Electronic structure of CuO2 sheets and spin-driven high-Tc superconductivity

Energy parameters for a CuO2 sheet, taken to be prototypic of the high-temperature superconductors, are derived from semiempirical and ab initio sources. Intra-atomic Coulomb interactions (Ui) are large, but interatomic Coulomb terms and direct oxygen-oxygen transfer integrals are also very important. These energies dictate a two-band extended Hubbard Hamiltonian which cannot obviously be simplified. With Cu(d10)O(p6) as the vacuum state, interatomic Coulomb interactions create a potential well resulting in hole localization when there is one hole per CuO2 unit cell, so that the Cu(d9) valence is dominant. A spin-(1/2 Heisenberg system thus exists independent of the presence of carriers due to the poor screening in these materials. We compute the Cu-Cu superexchange energy J from the other parameters and find good agreement with empirically derived values, provided the inclusion direct Cu-O exchange. Because of the relatively large value of J, we assume local antiferromagnetic (AF) order. Itinerent carriers exist on the oxygen sublattice because of the large Cu Ud.
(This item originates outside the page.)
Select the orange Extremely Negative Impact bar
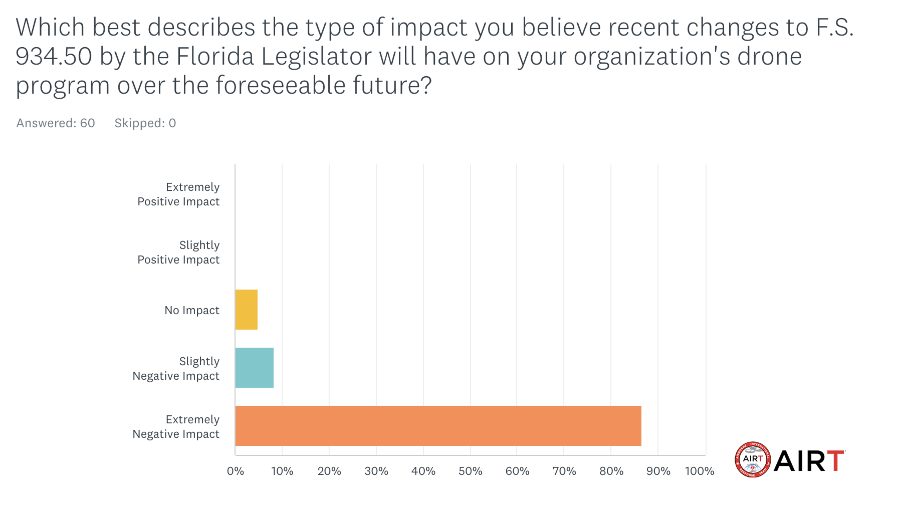The width and height of the screenshot is (900, 506). pos(438,426)
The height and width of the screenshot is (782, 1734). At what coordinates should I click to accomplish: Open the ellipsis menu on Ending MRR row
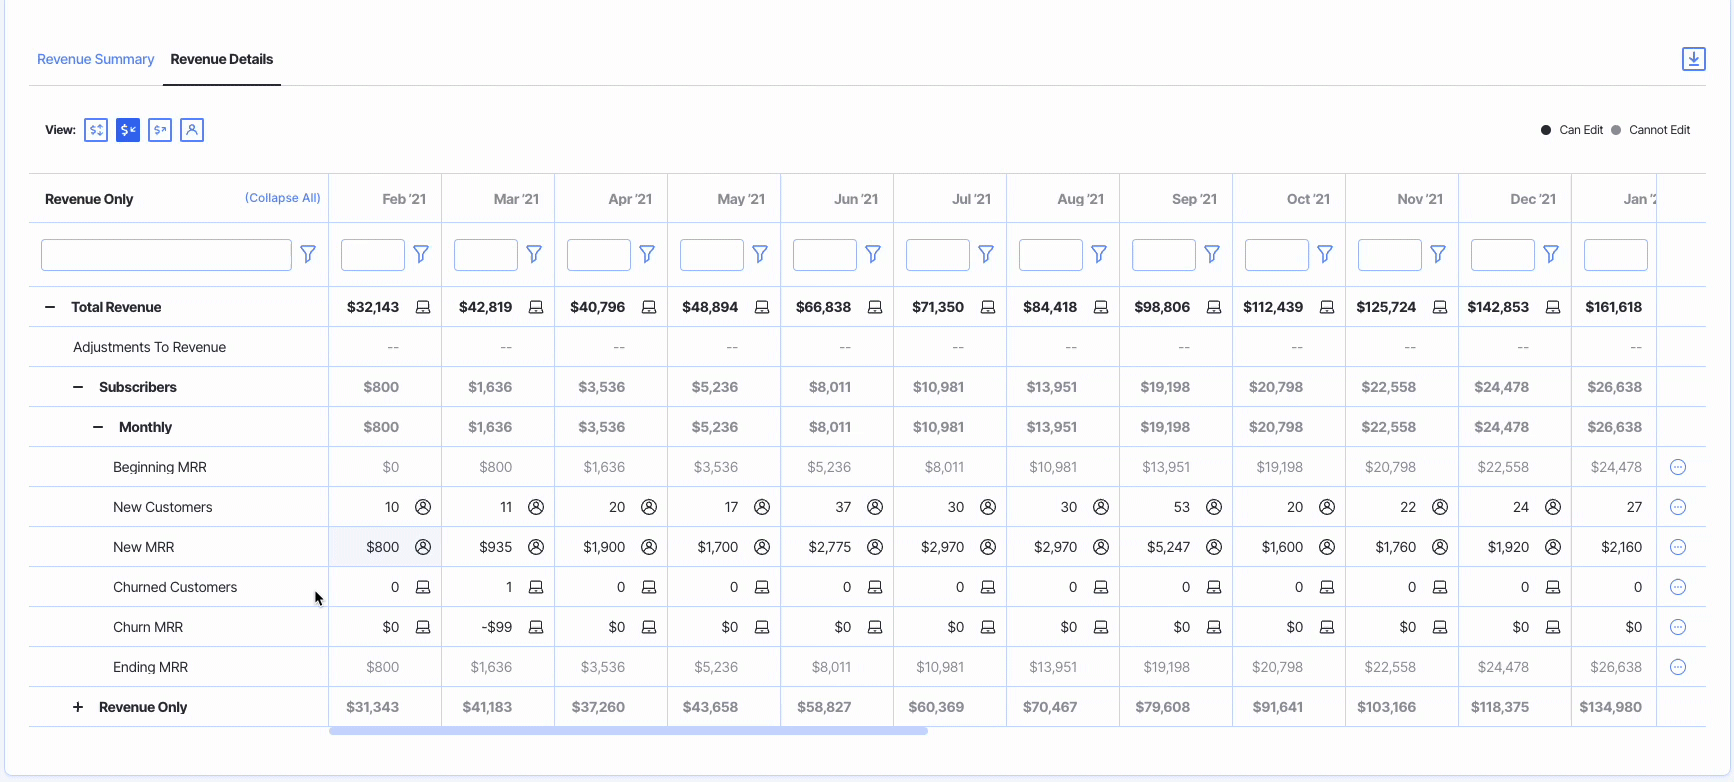[x=1678, y=667]
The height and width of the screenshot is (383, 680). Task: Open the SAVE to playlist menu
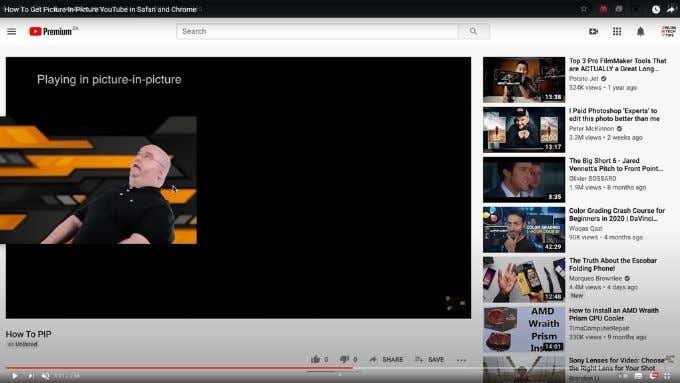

The coexisting spin and carrier systems interact strongly, the most important cause being a virtual process involving the Cu(d10) configuration, which is lowered in energy by Coulomb interactions with the carrier. This process can produce carrier transport with and without creating spin deviations and stabilizes holes in the oxygen pσ orbitals. We find that the carriers are neither weakly coupled free particles nor spin polarons, but are something new: ''spin hybrids,'' consisting of a coherent and nonperturbative mixture of local spin-orbital electronic configurations, some of which represent deviations in the local AF order. A model Hamiltonian that describes the spin-hybrid carriers shows that the probability of finding a spin deviation associated with an isolated carrier quasiparticle is large (30-40 %). We find spin-driven electronic pairing in the Cooper sense between the spin-hybrid quasiparticles. Retarded interactions are possible, but we also find direct attractive unretarded interactions at ∼3-4 Cu-O spacings, driven by carrier-enhanced superexchange, which is larger than the Coulomb correction. These interactions cause extended s-wave and d-wave pairing and lead to a pairing Hamiltonian reminiscent of BCS theory which is, however, only two-dimensional. The possible role of Josephson tunneling in the third dimension is also discussed.